La definizione è data dal dottor Gianluca Floris neurologo del Policlinico Duilio Casula, ospite a “15 minuti con…” il talk di approfondimento sulla salute dell’Azienda ospedaliero-universitaria di Cagliari, in collaborazione con il gruppo Unione Sarda, condotto dal giornalista Fabrizio Meloni, responsabile Comunicazione e relazioni esterne dell’Aou di Cagliari.

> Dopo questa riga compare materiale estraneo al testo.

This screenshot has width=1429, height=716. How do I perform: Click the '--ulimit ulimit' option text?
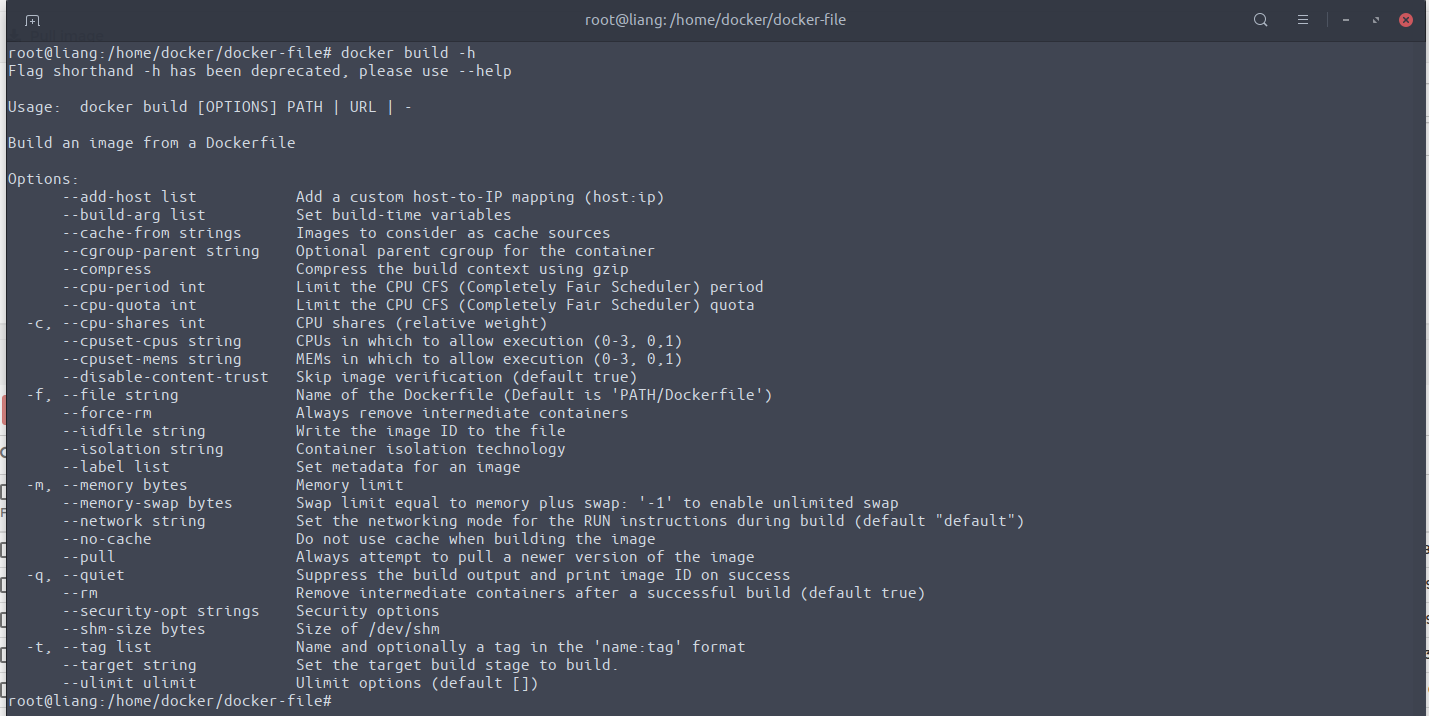click(x=129, y=683)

«Negli ultimi decenni», spiega il medico, «al concetto di demenza si è affiancato quelli di “deterioramento cognitivo lieve” (Mild Cognitive Impairment), che in oltre il 50% dei casi rappresenta una fase di pre-demenza: tali pazienti presentano inizialmente deficit cognitivi lievi, singoli (es. solo compromissione della memoria) o multipli, che non limitano la loro indipendenza funzionale, ma possono poi progredire a demenza vera e propria. Oggi è divenuto evidente che la malattia di Alzheimer è caratterizzata da una lunga fase iniziale — prima che si sviluppino i sintomi — della durata di circa 10 anni, da una fase di sintomi iniziali in pazienti con conservate autonomie e solo in seguito da una fase di vera e propria demenza. Pertanto parlare di malattia di Alzheimer è più corretto rispetto a demenza di Alzheimer. Gran parte dello sforzo dei clinici e ricercatori è concentrato proprio sulla diagnosi precoce e su interventi terapeutici in fase iniziale».

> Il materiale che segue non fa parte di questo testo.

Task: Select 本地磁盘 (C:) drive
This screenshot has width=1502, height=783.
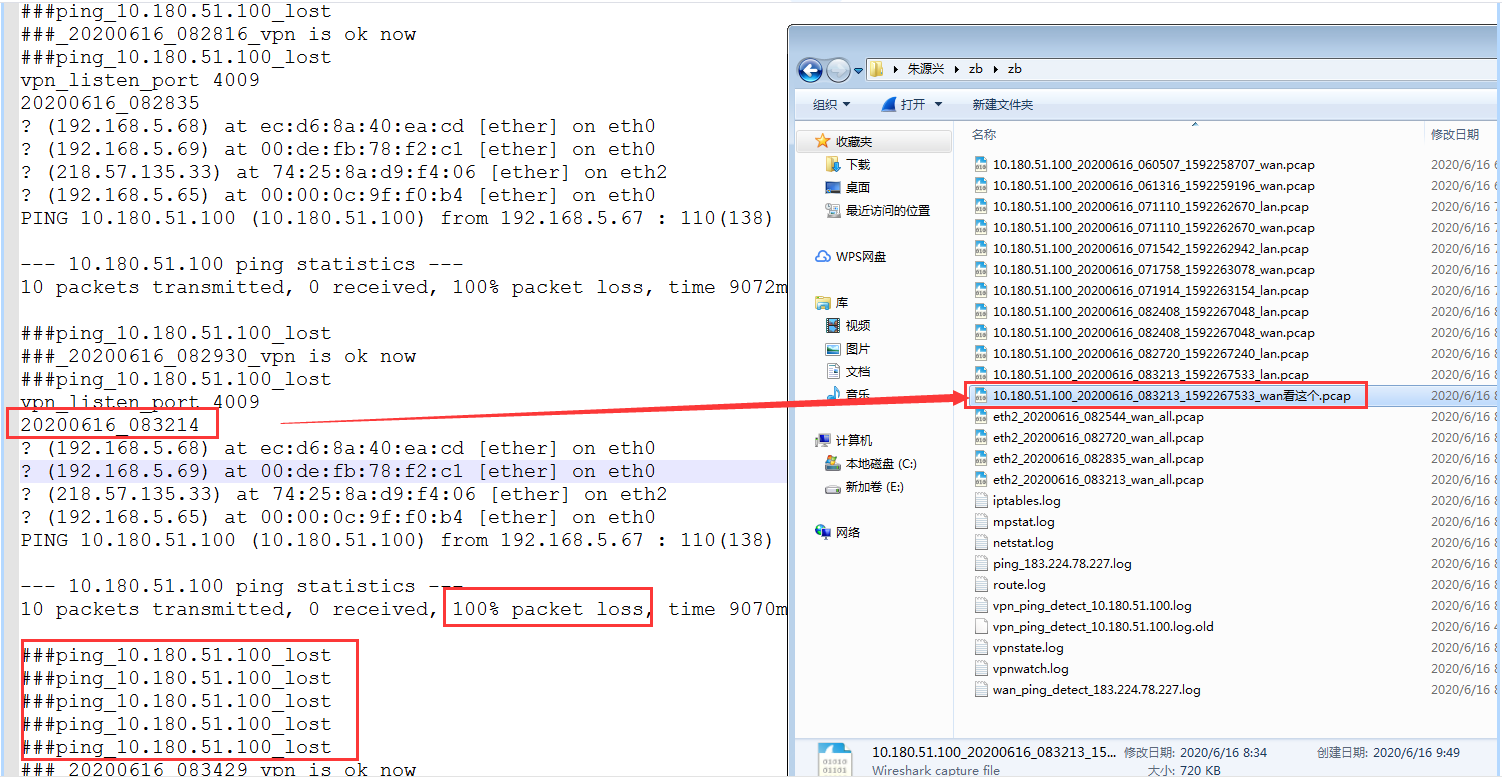Action: pos(880,464)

«Il fattore di rischio principale delle demenze è l’età», prosegue Floris: «La prevalenza della demenza nei paesi industrializzati varia dal 4,5 all’8% negli ultrasessantacinquenni e sale con l’età fino a oltre il 20% dopo gli 80 anni. Proprio per le mutate caratteristiche della popolazione in termini di invecchiamento negli ultimi decenni le demenze sono diventate un problema sempre più rilevante di sanità pubblica e a livello socio-assistenziale. In Italia si stima che siano presenti circa 1.100.000 persone con demenza (di cui il 54 % con Alzheimer), 900.000 con Mild Cognitive Impairment e circa 3 milioni sono le persone direttamente o indirettamente coinvolte nell’assistenza dei pazienti, con importanti conseguenze anche sul piano economico e organizzativo. In Sardegna si stima che siano presenti circa 24.000 persone affette da demenza».

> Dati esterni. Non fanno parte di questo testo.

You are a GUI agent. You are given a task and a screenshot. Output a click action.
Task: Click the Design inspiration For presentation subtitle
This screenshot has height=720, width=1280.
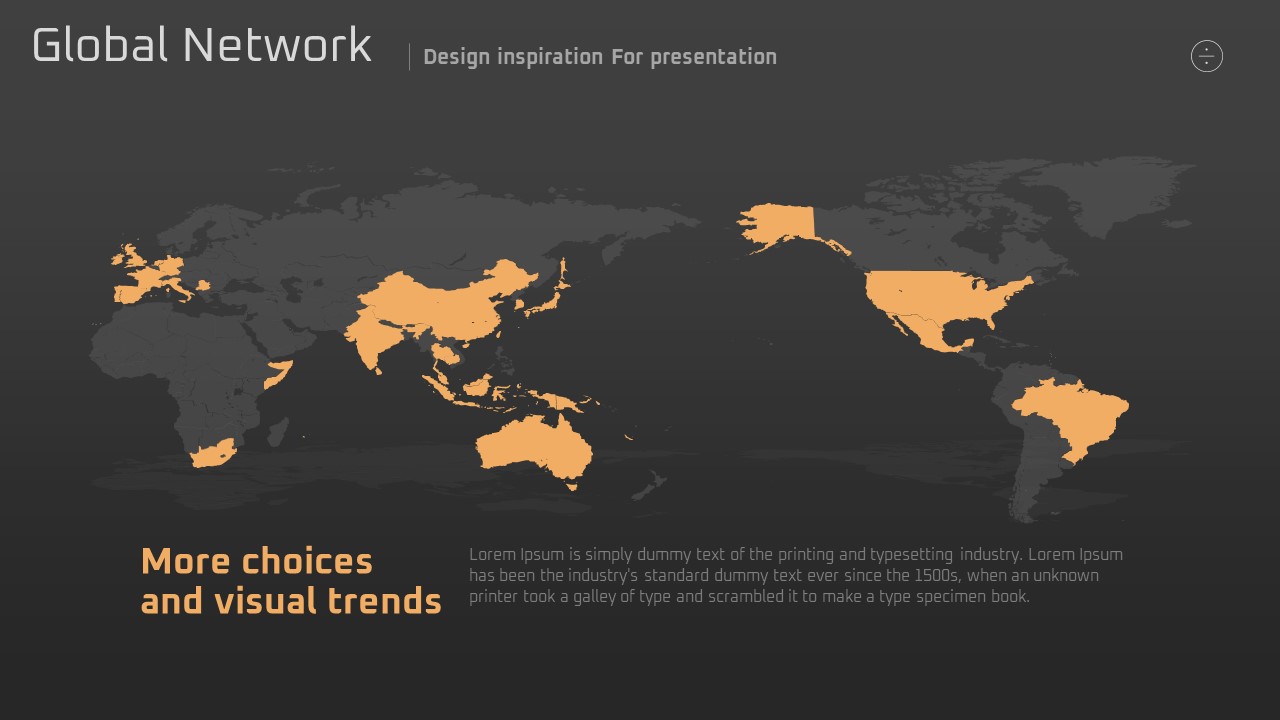(x=600, y=57)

«Le aumentate conoscenze sulla storia di malattia e sui meccanismi causali hanno permesso un netto miglioramento dell’accuratezza diagnostica, con possibile utilizzo di biomarker indicativi dei meccanismi patologici e di neurodegenerazione», aggiunge il neurologo: «Ci sono inoltre dati solidi sulla possibilità di prevenzione che è possibile nell’infanzia migliorando il grado di scolarità e nell’età media e senile della vita agendo su fattori di rischio come diabete, ipercolesterolemia, ipertensione e obesità e anche su uno stile di vita poco salutare, comprendente una scarsa attività fisica e mentale, un'alimentazione poco equilibrata, l'abuso di alcool o altre sostanze, il fumo, l’isolamento sociale e i traumi cranici. In sostanza, agendo sui fattori modificabili si potrebbero prevenire fino al 40% delle forme o quanto meno ritardare l’età di esordio di un numero rilevante di casi».